May long weekend both seems to have come early this year and also taken forever to arrive.
Having extended my stay-at-home vacation from that work-from-home drudgery, I afforded myself an extra day to tackle the summer-is-looming projects that will help to shape the garden into a backyard oasis for the season. As we will not be going very far for the next few months, this seems more important than ever.
By far the most notable project of the weekend has been the minor maintenance and addition to our deck. As we’re rarely in a rush to go anywhere these days, I’ve been filling my mornings as the temperature improves enjoying the twelve-foot-square patch of wood stage that protrudes from the rear of our house. A morning coffee. A bit of writing. Spinning through the news or twitter feed.
It’s a northern exposed space and in the mornings it’s nearly perfect for a bit of casual enjoyment. But as the day pressed on, the sun peaking over the house mixed with the exposed unfinished ambiance left it wanting for any more practical use.
It’s Saturday mid-afternoon as I write this, and I’m sitting out on that exact same deck, but under the protective modifications that we installed yesterday.
See, as I was taking my daily walks around the park it occurred to me to pay closer attention to the decks and gardens of the many houses that back onto the green space. Roughly two-thirds of those properties had improved their decks with addition of a fixed shelter of some kind. Semi-rooves, awnings, or pergolas were numerous, and sitting in the deck below were comfortable looking people enjoying comforting looking spaces.

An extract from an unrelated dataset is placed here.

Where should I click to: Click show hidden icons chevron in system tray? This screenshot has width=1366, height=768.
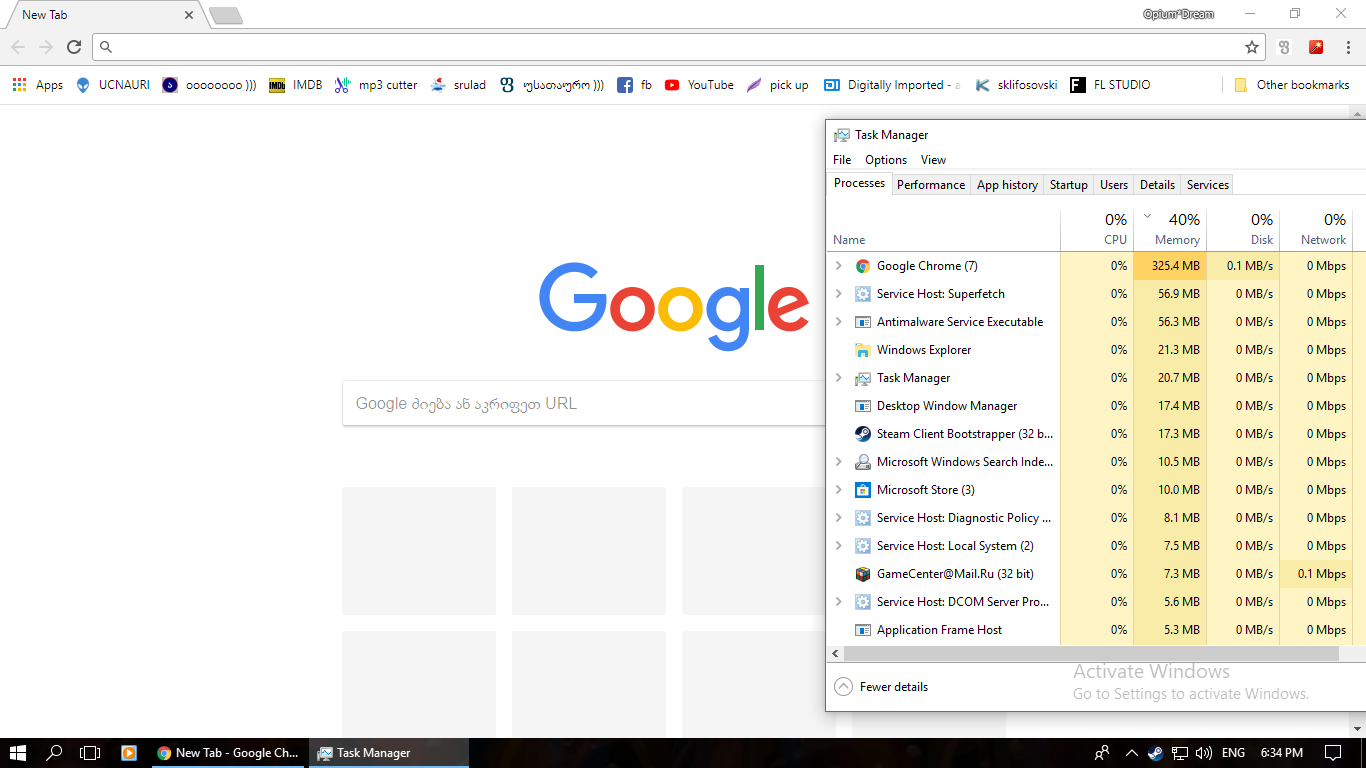point(1131,753)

Research ensued. A whole adventure attempting to purchase a rare and expensive pergola kit during a pandemic retail lockdown occurred. Long story short, yesterday morning we found ourselves with the final missing pieces of a TOJAGrid modular pergola system.

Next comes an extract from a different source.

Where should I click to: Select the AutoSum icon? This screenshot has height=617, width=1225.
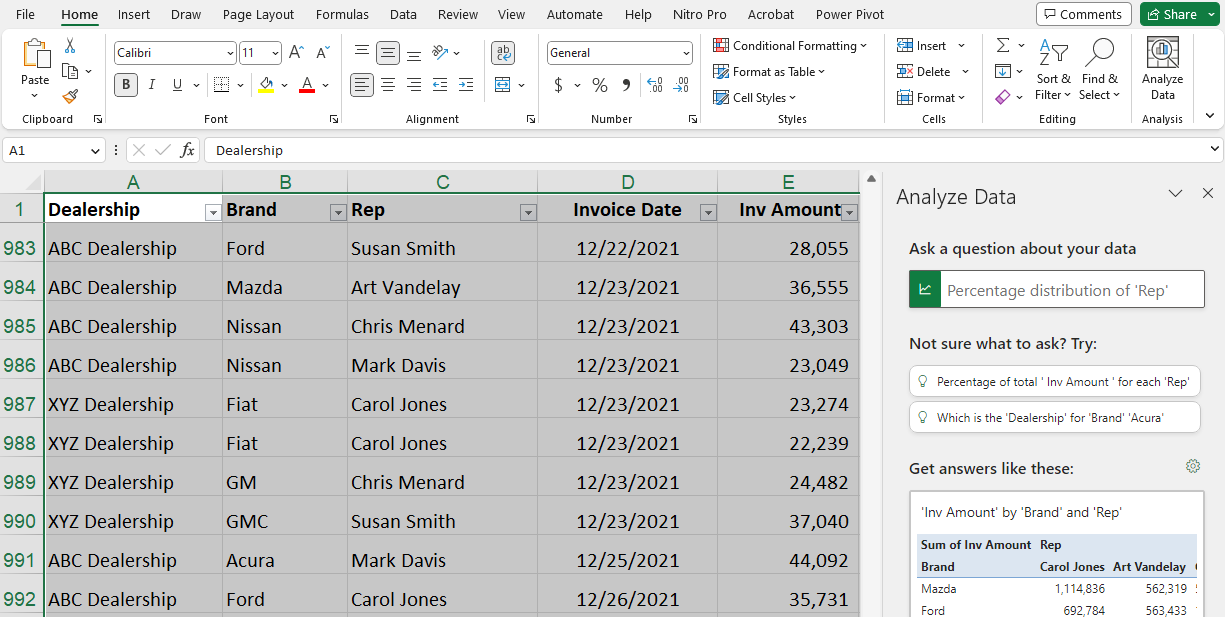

We spent four hours staining the deck and timbers.
We readied the pieces.
We nearly killed ourselves trying to lift the ten-by-ten frame eight feet into the air (until the neighbour generously rushed over and assisted, social distancing-style).

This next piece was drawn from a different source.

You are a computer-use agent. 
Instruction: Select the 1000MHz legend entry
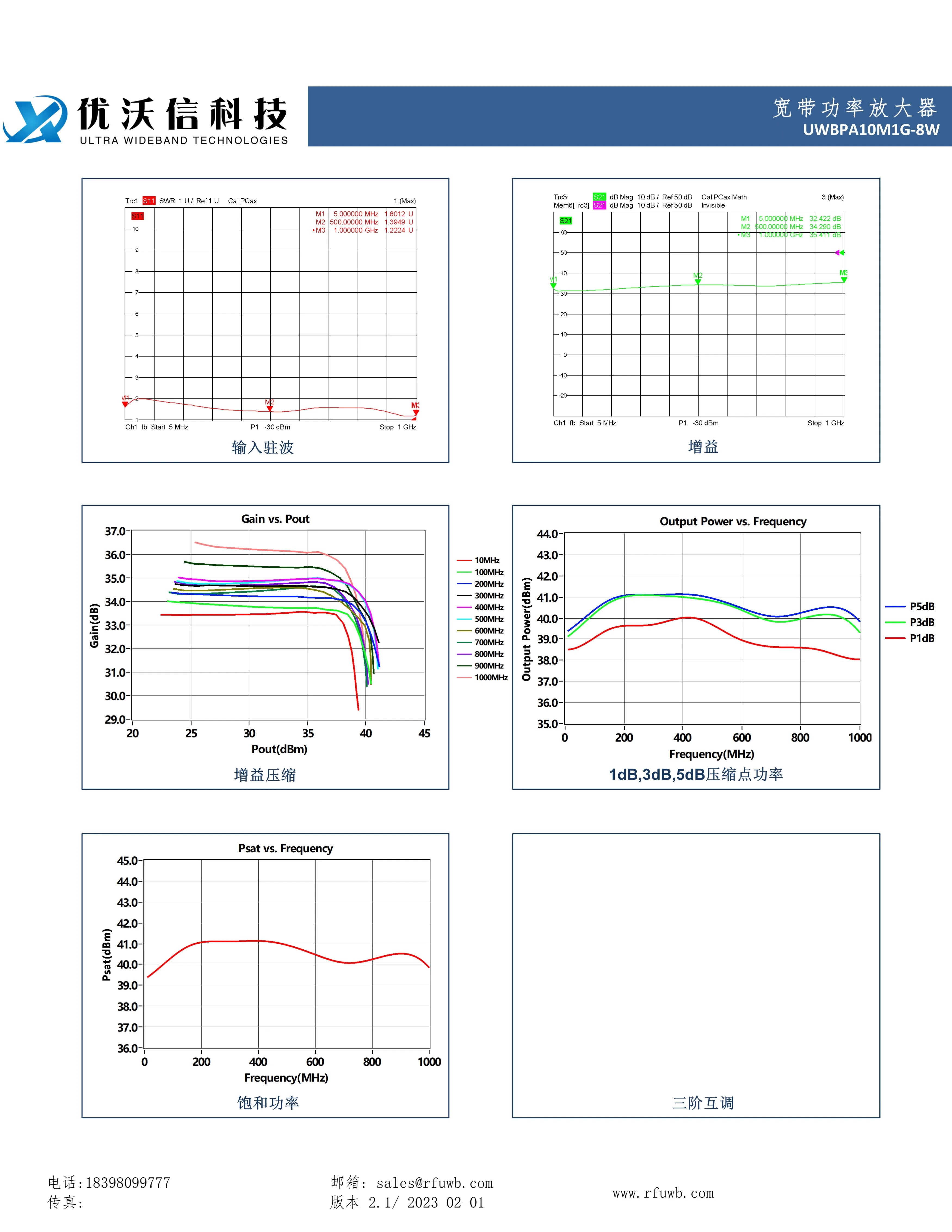(x=482, y=678)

I bolted it in place this morning and hung a couple strings of soft white lights around the upper perimeter and hung the sail shade.
It is a remarkable effect, actually. It’s hard to understand —let alone explain— why eight posts and a square of canvas completely transform a space from a platform in the backyard to a comfortable retreat. We were sitting under the new roof to our deck this morning, sipping hot drinks and noting how different it feels. A frame. A box with no walls and a flap of fabric above our heads and this familiar part of our yard where we didn’t-actually-use-much-to-be-honest was in a day morphed into an alluring outdoor shelter-of-sorts. I can see myself working out here as often as as the weather allows. I’ve spent the better part of today unable to pry myself from both the coziness and the novelty of it. Simultaneously inexplicable and completely understandable in the context of simple human psychology. It has created the illusion of a room and the illusion of a space and the illusion of a protective bubble.
Now I just need to pry myself away and plant some vegetables.